> [AIM OF THE TASK]:
Copy out exactly the line that contains "This screenshot has width=540, height=377." and all lines following it to the end of the data.

> [GIVEN RECORDS]:
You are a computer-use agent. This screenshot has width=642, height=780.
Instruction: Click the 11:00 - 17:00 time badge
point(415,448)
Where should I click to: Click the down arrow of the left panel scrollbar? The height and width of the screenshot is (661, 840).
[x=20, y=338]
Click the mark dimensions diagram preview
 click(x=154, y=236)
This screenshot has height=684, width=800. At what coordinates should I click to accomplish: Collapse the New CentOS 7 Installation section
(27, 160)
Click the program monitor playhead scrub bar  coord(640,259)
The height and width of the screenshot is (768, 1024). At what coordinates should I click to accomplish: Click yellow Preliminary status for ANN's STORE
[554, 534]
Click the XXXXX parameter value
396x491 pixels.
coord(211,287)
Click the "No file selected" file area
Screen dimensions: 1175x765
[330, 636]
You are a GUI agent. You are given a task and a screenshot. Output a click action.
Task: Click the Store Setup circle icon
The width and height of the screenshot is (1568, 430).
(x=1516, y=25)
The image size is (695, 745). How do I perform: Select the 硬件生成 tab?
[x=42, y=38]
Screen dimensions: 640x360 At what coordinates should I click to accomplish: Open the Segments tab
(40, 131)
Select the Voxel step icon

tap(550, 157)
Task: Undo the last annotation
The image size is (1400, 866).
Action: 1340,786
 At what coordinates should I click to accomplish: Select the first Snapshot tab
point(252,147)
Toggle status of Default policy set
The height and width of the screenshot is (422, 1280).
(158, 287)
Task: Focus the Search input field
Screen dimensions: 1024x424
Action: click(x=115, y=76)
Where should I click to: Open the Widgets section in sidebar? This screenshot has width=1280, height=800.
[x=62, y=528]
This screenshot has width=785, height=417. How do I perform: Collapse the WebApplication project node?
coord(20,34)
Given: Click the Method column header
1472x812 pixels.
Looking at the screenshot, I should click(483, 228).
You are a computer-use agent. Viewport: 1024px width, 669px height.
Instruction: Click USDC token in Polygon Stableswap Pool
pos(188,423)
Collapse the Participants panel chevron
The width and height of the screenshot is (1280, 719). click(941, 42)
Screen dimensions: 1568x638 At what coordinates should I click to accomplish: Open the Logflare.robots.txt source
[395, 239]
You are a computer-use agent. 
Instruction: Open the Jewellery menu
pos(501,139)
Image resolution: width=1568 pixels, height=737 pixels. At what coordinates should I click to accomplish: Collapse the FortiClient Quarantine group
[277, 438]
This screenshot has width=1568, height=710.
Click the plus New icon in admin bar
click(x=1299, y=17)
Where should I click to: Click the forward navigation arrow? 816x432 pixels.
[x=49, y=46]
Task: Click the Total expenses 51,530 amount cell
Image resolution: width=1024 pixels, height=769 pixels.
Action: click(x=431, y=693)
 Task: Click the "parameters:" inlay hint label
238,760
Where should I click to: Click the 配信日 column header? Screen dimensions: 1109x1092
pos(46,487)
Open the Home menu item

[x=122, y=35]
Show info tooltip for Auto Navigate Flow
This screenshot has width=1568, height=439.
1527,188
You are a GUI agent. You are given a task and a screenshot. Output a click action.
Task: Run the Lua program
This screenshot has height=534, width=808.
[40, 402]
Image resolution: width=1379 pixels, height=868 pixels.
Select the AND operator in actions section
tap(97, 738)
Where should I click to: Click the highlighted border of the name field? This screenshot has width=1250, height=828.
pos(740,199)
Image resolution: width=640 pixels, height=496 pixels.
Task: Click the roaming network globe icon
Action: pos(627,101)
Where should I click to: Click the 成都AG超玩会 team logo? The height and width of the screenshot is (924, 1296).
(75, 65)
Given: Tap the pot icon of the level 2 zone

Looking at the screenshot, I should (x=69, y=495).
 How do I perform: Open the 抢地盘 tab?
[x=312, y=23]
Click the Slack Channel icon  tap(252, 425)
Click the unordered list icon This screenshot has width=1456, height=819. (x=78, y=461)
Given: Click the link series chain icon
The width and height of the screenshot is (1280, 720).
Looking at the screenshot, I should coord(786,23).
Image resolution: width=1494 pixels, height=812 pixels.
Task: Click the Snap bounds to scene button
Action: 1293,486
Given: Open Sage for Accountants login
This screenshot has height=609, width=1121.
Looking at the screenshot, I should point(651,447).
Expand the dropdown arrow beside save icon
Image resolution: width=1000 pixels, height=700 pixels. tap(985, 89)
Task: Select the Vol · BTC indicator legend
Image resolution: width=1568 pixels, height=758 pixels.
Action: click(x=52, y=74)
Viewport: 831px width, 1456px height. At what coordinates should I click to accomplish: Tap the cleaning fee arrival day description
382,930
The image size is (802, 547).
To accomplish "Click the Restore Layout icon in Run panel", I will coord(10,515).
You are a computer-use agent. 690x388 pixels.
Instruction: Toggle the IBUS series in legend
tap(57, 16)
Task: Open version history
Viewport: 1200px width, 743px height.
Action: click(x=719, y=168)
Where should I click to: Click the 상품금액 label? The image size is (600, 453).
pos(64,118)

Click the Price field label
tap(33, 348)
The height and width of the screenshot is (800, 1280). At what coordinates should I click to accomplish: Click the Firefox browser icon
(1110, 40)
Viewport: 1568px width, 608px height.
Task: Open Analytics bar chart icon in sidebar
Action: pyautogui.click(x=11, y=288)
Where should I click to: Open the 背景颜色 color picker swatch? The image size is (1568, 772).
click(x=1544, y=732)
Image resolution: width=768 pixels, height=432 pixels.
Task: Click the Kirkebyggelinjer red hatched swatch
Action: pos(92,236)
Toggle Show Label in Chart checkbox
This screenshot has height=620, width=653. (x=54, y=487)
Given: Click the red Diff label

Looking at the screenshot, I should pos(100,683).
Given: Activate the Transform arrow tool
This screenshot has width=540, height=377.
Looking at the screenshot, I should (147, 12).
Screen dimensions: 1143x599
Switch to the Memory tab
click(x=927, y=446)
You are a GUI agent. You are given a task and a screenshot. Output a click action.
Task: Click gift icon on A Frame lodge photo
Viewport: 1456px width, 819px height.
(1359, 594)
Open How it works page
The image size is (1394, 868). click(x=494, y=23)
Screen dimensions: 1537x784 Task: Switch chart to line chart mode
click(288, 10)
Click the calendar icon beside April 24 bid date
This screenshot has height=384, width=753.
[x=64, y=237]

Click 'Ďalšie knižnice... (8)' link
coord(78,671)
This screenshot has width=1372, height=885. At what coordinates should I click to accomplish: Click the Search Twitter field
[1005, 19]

> [COMPLETED TASK]:
This screenshot has width=540, height=377.
Looking at the screenshot, I should (147, 12).
Screen dimensions: 1143x599
Switch to the Memory tab
click(x=927, y=446)
You are a GUI agent. You are given a task and a screenshot. Output a click action.
Task: Click gift icon on A Frame lodge photo
Viewport: 1456px width, 819px height.
(1359, 594)
Open How it works page
The image size is (1394, 868). click(x=494, y=23)
Screen dimensions: 1537x784 Task: Switch chart to line chart mode
click(288, 10)
Click the calendar icon beside April 24 bid date
This screenshot has height=384, width=753.
[x=64, y=237]

Click 'Ďalšie knižnice... (8)' link
coord(78,671)
This screenshot has width=1372, height=885. At what coordinates should I click to accomplish: Click the Search Twitter field
[1005, 19]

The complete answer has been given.